## EXERCISE AIM
What you return must match the records word for word.

=== Section Start ===

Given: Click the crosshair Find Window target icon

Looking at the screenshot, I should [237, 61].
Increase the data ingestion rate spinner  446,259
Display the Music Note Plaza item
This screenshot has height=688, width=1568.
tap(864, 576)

=== Section End ===

## WRITTEN ANSWER
Given: Click the crosshair Find Window target icon

Looking at the screenshot, I should [237, 61].
Increase the data ingestion rate spinner  446,259
Display the Music Note Plaza item
This screenshot has height=688, width=1568.
tap(864, 576)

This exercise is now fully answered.